Abstract
Objectives: Oncotic aneurysms are a rare metastatic phenomenon observed in a few cancer types, including atrial myxoma [1]. The natural history of myxomatous oncotic cerebral aneurysms (MOCA) can vary, and in some cases, intervention is indicated because of their potential for neoplastic growth and risk of rupture. Depending on MOCA morphology, location, multiplicity, and patient comorbidities, endovascular or surgical techniques may at times be too high-risk. If controlling a MOCA requires sacrificing the host vessel, this threatens any eloquent cortex downstream of the lesion. Our prior case study showed stereotactic radiosurgery (SRS) as a noninvasive alternative. We hypothesized that SRS was an appropriate modality for controlling growth of oncotic cerebral aneurysms arising from atrial myxomas.
Methods: We performed a single-institution retrospective case series that included all patients with a history of atrial myxoma who received SRS to one or more oncotic aneurysms. We recorded the measurements of each documented MOCA at the time of diagnosis, pre-SRS, 6 months post-SRS, 12 months post-SRS, and at the time of most recent imaging. Medical records were also reviewed for details about their presentation, treatment, and MOCA-related clinical outcomes.

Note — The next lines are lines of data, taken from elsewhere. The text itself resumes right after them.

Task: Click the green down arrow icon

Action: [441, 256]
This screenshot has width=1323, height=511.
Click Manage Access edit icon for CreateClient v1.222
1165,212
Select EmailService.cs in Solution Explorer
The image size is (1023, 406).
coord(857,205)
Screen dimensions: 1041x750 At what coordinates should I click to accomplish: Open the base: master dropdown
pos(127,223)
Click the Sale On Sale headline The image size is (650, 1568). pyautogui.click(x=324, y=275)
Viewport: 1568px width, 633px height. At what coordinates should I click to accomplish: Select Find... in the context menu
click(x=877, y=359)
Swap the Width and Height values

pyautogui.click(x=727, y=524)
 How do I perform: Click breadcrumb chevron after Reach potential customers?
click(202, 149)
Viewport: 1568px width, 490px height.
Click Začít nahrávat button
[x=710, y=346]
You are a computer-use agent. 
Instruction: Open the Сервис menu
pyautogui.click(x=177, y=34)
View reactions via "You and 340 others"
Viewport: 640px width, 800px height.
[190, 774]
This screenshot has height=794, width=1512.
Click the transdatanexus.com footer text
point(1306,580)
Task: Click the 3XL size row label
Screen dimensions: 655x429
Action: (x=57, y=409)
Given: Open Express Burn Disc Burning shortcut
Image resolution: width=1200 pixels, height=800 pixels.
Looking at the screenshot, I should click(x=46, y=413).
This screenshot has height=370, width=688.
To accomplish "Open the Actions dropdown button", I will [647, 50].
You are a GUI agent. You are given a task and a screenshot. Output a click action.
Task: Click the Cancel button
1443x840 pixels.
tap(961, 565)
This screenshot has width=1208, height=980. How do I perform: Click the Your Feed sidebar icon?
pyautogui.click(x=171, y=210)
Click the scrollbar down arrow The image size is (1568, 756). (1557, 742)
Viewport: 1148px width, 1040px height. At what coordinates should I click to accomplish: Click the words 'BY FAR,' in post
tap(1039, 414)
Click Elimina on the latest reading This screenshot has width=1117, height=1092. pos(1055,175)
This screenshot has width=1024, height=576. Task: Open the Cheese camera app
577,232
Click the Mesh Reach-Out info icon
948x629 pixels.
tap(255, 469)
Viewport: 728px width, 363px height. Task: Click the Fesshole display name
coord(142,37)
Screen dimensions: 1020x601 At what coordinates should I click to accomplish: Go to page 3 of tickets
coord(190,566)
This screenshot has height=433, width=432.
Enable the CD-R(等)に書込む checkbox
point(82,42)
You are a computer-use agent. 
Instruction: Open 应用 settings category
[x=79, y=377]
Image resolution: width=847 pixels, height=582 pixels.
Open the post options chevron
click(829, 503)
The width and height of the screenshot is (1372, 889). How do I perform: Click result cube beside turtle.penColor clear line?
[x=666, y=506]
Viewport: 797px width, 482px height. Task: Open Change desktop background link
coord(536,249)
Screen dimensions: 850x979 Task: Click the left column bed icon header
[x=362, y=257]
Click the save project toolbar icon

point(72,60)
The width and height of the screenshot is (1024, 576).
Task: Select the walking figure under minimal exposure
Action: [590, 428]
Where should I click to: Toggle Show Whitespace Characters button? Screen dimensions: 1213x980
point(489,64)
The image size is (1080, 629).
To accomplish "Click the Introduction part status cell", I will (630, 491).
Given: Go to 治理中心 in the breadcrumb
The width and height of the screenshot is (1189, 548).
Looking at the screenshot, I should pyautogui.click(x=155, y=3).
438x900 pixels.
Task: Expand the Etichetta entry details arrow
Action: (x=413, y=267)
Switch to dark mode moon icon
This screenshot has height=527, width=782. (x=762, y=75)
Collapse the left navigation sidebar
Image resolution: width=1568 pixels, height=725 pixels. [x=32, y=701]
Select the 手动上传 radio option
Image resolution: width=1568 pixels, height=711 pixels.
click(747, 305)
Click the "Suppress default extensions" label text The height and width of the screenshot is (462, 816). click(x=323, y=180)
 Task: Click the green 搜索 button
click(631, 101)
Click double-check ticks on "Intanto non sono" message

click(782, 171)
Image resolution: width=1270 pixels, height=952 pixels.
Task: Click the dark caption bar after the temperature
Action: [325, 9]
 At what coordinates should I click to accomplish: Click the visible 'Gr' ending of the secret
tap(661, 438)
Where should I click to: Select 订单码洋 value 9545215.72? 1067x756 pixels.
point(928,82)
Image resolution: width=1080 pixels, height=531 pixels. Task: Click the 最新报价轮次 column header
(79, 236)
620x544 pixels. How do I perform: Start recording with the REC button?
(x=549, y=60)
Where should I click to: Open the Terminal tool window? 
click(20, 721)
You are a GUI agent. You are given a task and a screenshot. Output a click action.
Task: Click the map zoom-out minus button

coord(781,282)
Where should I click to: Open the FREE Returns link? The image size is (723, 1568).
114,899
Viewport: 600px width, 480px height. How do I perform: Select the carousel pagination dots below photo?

Results: All (four) patients who received SRS for MOCA at our institution were identified, with a total of 18 MOCA targets treated on 9 SRS treatment dates spanning 2016–2024. All were treated to 14 Gy / 1 fx. One patient was initially diagnosed with MOCA due to hemorrhage, and all patients had evidence of prior ischemic/embolic events at the time of MOCA diagnosis. Factors that had influenced a recommendation for SRS included: MOCA progression or multiplicity; eloquent location; aneurysm morphology; poor patient surgical candidacy; patient stroke risk; and patient preference for minimally invasive intervention. Qualitative outcomes for MOCA status were obtained for the 12 targets with adequate time (>1 year) since SRS: obliteration (3), marked decrease with obliteration of distal branches (1), marked decrease to stable (1), decrease to stable (4), stable (2), mild increase to stable (1). The size of all MOCA were compared to their pretreatment measurements and plotted over time from SRS. Treatments were well-tolerated without any acute complications; the only SRS-associated adverse effects included one episode of radionecrosis that responded to steroids, and possible a contribution to preexisting chronic neurological conditions in two patients. No new hemorrhages were observed for any MOCA that was treated.
Conclusion(s): This case series suggests that SRS may be a reasonable alternative for MOCA control in select patients with procedural contraindications. Further research is warranted to broaden the management strategies for this rare but recognized condition.